FDA committee unanimously recommends approval of AIN457 for psoriasis treatment

Novartis has announced that the Dermatologic and Ophthalmic Drugs Advisory Committee to the U.S. Food and Drug Administration voted unanimously to support the approval of AIN457 for the treatment of moderate-to-severe plaque psoriasis in adult patients who are candidates for systemic therapy.

The committee based its recommendation on the outcomes from 10 psoriasis phase 2/3 clinical studies including nearly 4,000 patients with the condition, according to a company press release.

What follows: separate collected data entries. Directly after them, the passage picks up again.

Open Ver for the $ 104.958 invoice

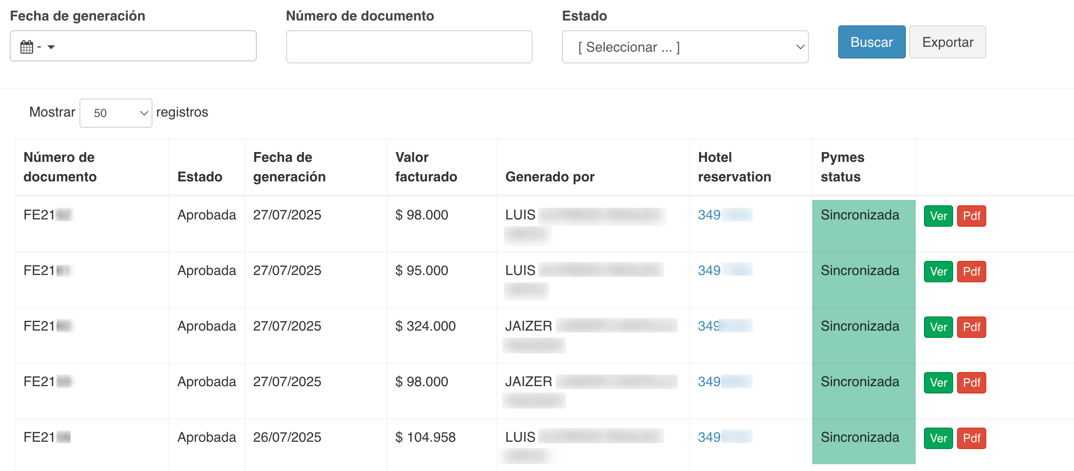[x=938, y=438]
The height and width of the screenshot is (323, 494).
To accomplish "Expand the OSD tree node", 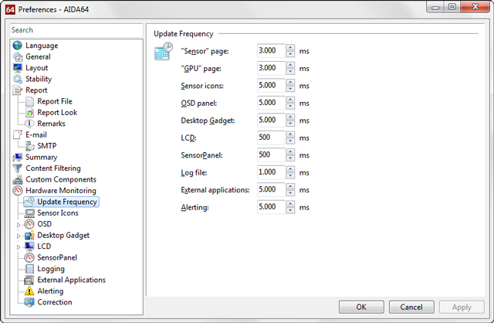I will click(x=18, y=224).
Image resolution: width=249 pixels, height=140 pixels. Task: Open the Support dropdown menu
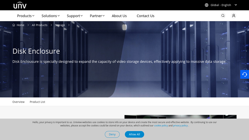(74, 16)
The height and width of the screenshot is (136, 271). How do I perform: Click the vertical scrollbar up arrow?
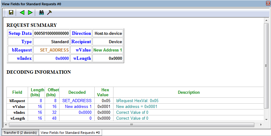tap(266, 21)
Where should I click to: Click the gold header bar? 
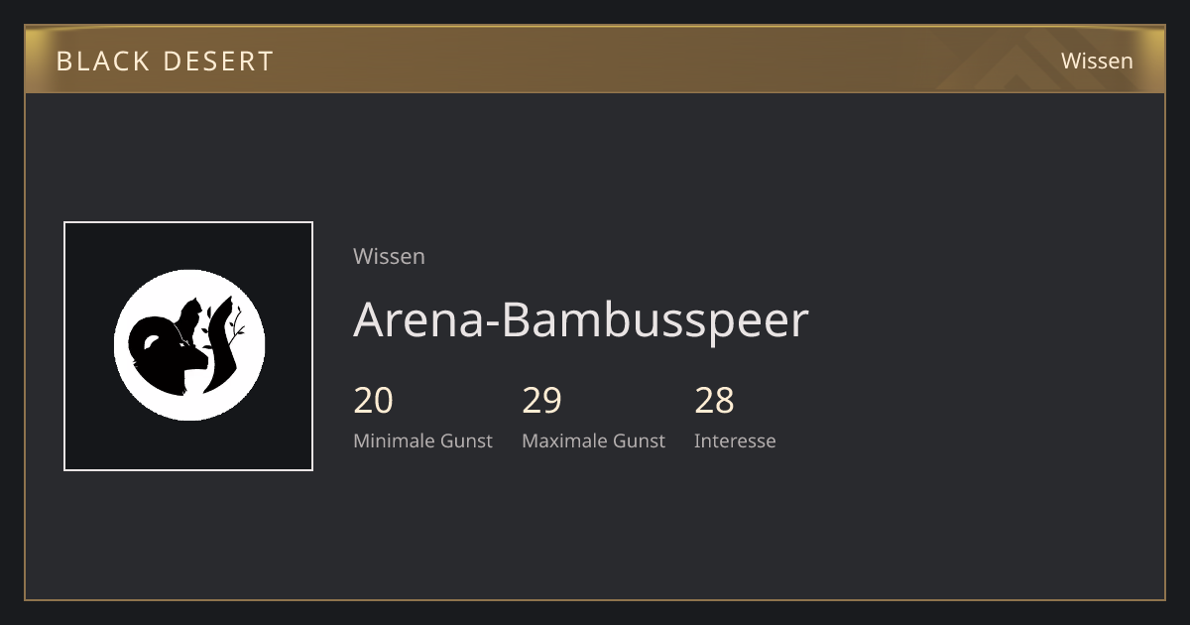(x=595, y=60)
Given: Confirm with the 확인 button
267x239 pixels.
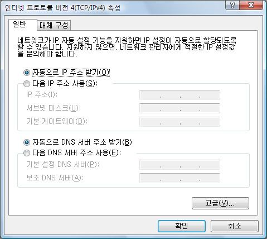Looking at the screenshot, I should click(182, 226).
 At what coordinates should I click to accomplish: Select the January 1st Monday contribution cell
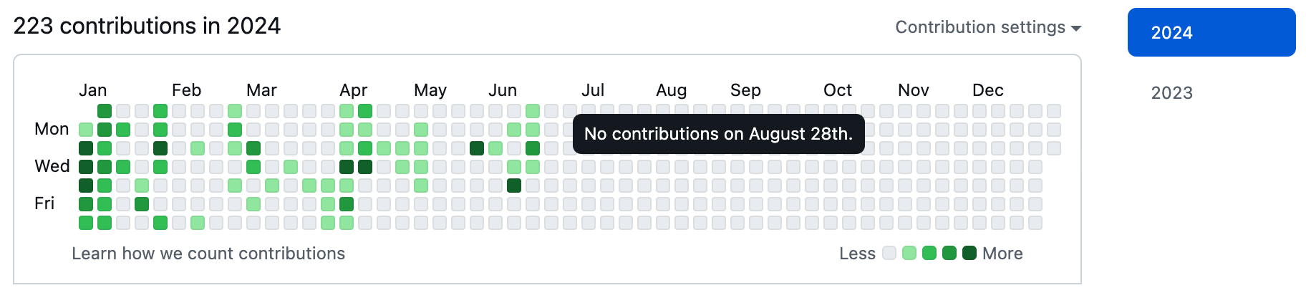coord(86,130)
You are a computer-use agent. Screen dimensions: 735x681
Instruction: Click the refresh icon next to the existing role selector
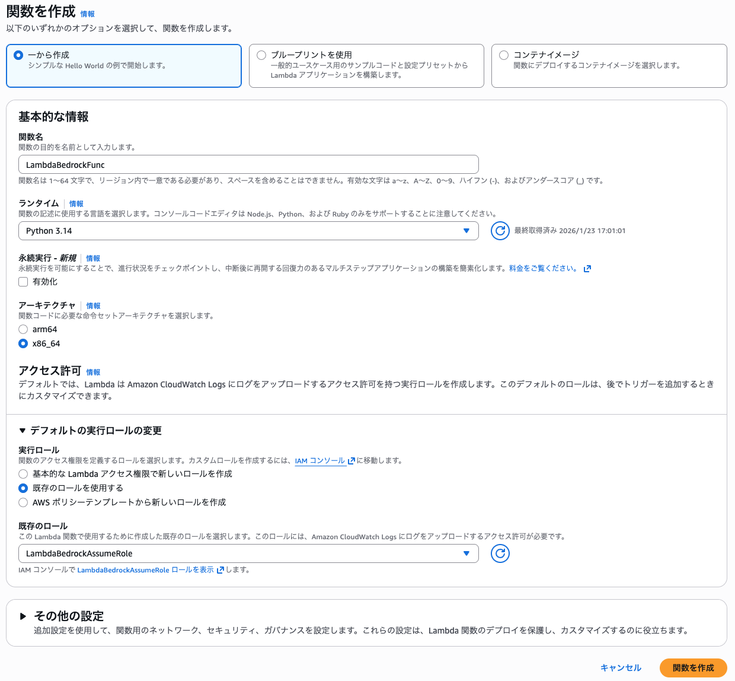coord(500,553)
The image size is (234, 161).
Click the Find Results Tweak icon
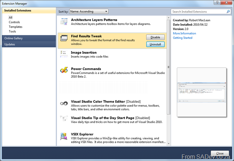click(x=64, y=38)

In the phase 3 clinical program, AIN457 (secukinumab) — a selective interleukin-17A inhibitor — met all primary and key secondary endpoints, including Psoriasis Area and Severity Index 75 and 90 and Investigator’s Global Assessment modified 2011 0/1 responses, which showed significant skin clearance at week 12. In addition, patients who continued with treatment maintained the response at week 52.

The researchers discovered no major safety issues, according to the press release.

Novartis submitted a Biologics License Application to the FDA for secukinumab in October 2013; the FDA action date is expected in early 2015.

Submissions to regulatory authorities have also been made in the E.U., with a decision anticipated in late 2014 or early 2015, according to the release.